• [WRITTEN INSTRUCTION 1]: In two sentences, what does the passage on gun owners and comfort zones say?
※ ※ ※
I think some people are misconstruing what I’m saying in regards to changing minds and pushing people’s comort levels.  I am not suggesting that we, as gun owners, have to always be accommodating to people’s sensibilities, and I’m certainly not saying we should never push people’s comfort zones.  But I think it’s foolish not to be aware of them, or to have no regard for them, especially in a medium that’s more prone to soundbites and memes than actual discussion.  But let’s look quickly at one of the thoughtful arguments made in the comments:

Imagine the following was written in the early 1960s, and change a few terms.

“We can’t have people openly violating laws on buses or at lunch counters. We can’t get this radical over our rights, even if they are rights. The white people outnumber us by the millions. They out vote us.

We’ll never convince the white people to accept us if we keep having people on “our side” doing stupid things like sit-ins at lunch counters, violating state laws on public buses, or blocking public roadways with organized marches.

That kind of radical behavior will only cause more backlash against us, and won’t accomplish anything.

It’s sad we have such radicals messing up our public image like this.”
※ ※ ※
• [WRITTEN INSTRUCTION 2]: Can you repeat, word for word, the lines in the records between the line holding "Click the red" and the line holding "pos(505,85)", both included?

Entries for locating words and elements
※ ※ ※
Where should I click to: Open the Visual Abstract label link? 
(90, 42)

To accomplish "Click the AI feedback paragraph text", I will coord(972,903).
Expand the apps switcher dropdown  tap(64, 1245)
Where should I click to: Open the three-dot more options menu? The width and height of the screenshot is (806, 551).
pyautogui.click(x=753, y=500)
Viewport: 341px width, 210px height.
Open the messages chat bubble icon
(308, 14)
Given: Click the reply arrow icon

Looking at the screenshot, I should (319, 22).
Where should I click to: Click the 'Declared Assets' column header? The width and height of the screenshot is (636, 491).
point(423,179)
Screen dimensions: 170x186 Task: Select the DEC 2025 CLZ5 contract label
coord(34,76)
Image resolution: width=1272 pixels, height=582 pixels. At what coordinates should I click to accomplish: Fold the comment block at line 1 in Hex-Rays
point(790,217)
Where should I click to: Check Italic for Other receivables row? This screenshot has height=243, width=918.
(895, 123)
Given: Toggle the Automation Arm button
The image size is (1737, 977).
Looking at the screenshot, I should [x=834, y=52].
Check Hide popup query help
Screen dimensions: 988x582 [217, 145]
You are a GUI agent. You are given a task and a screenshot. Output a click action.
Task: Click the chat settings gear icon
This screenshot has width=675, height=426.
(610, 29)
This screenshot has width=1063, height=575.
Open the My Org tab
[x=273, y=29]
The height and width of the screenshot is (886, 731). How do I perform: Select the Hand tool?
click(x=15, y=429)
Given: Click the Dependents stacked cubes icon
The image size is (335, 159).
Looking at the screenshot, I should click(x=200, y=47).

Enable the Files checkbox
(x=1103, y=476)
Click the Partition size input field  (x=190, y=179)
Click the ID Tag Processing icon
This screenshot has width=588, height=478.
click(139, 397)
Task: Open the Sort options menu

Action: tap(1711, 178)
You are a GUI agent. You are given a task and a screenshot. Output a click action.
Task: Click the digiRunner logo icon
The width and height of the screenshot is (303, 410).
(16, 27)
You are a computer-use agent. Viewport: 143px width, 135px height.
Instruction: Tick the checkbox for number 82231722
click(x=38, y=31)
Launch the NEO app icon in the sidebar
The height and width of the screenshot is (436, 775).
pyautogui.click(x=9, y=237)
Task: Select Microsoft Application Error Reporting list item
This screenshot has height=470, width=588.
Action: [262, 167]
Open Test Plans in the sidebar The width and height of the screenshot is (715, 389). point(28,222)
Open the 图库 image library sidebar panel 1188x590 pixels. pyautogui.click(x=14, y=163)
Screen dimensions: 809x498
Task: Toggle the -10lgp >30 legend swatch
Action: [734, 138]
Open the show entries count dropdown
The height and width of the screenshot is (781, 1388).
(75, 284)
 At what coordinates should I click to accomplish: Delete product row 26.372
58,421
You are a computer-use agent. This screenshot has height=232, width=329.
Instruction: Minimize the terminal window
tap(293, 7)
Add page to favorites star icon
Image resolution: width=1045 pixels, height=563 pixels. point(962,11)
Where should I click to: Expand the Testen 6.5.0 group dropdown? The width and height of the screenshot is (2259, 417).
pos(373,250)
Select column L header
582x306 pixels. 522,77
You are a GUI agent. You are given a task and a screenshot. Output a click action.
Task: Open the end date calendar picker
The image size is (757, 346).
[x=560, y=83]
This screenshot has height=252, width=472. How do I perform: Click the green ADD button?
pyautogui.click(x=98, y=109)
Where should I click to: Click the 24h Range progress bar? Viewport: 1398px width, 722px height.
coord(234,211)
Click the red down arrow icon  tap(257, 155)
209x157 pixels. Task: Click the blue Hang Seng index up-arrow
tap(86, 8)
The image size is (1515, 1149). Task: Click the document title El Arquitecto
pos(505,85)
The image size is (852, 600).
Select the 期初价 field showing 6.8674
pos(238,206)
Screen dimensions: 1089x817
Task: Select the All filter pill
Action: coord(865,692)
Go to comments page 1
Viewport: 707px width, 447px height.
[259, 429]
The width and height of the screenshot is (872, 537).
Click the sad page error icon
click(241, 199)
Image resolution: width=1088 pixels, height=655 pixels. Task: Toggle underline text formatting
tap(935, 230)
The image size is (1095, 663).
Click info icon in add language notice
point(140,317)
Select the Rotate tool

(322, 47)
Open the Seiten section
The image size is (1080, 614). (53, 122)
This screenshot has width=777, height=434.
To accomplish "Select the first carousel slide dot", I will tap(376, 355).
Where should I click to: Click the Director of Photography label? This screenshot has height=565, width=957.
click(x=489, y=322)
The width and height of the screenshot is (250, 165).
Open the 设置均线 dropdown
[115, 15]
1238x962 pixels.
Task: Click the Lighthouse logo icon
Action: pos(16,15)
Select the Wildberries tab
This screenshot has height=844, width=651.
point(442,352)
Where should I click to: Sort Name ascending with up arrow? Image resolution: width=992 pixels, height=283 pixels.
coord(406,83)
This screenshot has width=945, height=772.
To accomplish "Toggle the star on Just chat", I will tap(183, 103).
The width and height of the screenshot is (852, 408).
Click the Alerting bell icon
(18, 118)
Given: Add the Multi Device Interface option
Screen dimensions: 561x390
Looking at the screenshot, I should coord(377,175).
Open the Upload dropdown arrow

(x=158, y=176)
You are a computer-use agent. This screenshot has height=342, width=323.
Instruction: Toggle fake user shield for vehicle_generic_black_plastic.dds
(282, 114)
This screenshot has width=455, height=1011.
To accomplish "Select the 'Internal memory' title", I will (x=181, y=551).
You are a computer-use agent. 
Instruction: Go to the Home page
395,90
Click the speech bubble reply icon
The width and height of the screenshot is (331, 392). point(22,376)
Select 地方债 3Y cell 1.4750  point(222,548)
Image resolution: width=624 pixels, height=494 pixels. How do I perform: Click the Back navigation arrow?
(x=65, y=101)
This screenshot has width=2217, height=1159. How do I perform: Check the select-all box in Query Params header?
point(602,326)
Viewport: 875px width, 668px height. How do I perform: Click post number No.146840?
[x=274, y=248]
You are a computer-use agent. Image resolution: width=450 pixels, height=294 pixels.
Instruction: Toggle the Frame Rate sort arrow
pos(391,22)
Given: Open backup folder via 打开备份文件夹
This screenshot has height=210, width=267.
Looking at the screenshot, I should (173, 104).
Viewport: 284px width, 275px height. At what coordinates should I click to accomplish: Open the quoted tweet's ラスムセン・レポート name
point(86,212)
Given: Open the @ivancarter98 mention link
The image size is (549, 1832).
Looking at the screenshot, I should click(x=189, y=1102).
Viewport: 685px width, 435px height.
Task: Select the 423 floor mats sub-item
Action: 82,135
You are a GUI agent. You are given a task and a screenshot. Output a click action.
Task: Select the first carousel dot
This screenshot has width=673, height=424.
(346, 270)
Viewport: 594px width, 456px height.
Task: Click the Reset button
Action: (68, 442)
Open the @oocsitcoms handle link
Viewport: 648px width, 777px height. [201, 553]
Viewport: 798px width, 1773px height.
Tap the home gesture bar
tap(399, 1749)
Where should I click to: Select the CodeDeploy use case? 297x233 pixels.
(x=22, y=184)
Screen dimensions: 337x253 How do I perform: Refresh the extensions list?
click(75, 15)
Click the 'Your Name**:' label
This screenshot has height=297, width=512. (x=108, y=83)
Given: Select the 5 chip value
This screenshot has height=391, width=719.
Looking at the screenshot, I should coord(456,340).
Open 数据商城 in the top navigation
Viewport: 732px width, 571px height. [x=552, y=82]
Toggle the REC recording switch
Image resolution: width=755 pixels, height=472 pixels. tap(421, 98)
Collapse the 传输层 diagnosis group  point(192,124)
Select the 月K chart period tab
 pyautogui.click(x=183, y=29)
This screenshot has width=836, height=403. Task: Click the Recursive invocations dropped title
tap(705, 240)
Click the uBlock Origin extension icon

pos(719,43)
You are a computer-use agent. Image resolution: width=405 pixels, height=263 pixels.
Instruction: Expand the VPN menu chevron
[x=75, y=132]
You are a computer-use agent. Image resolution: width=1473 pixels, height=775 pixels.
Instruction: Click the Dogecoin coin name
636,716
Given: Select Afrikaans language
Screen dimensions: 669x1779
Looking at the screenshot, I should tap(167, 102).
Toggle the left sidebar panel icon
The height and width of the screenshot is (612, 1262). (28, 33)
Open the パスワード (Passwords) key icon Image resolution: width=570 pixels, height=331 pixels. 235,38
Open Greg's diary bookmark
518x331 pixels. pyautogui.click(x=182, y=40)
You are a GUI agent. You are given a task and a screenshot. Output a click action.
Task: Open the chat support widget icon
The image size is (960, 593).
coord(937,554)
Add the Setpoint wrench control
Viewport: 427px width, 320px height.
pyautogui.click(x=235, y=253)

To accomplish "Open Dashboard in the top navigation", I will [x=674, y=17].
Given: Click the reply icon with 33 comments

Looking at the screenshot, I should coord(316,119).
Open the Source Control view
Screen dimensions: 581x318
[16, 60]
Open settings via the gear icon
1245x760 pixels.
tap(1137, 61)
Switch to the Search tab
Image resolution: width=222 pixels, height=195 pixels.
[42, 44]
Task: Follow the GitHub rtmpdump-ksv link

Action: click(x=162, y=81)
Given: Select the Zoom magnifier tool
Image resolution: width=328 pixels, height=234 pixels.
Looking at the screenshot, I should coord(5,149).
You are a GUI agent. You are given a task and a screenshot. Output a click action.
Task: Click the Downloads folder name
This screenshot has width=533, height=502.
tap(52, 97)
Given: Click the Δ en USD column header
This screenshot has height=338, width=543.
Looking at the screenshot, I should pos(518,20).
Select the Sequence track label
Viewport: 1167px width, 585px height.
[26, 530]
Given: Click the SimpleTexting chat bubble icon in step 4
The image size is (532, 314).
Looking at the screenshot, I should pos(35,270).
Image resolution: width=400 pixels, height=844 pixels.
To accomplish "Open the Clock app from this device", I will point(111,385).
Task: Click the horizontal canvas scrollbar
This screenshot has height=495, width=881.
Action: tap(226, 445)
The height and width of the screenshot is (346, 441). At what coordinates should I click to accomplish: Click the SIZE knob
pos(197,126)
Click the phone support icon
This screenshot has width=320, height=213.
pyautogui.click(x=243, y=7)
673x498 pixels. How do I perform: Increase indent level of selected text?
※ ※ ※
• [TASK RESULT 1]: The writer says people are misreading the point: gun owners need not always accommodate others' sensibilities or avoid pushing comfort zones, but it is foolish to ignore those comfort levels, especially in a medium more prone to soundbites and memes than discussion. The writer then presents an argument from the comments that imagines a statement from the early 1960s, which calls sit-ins, bus law violations and organized marches radical behavior that will only cause backlash and accomplish nothing.

• [TASK RESULT 2]:
Click the red down arrow icon  tap(257, 155)
209x157 pixels. Task: Click the blue Hang Seng index up-arrow
tap(86, 8)
The image size is (1515, 1149). Task: Click the document title El Arquitecto
pos(505,85)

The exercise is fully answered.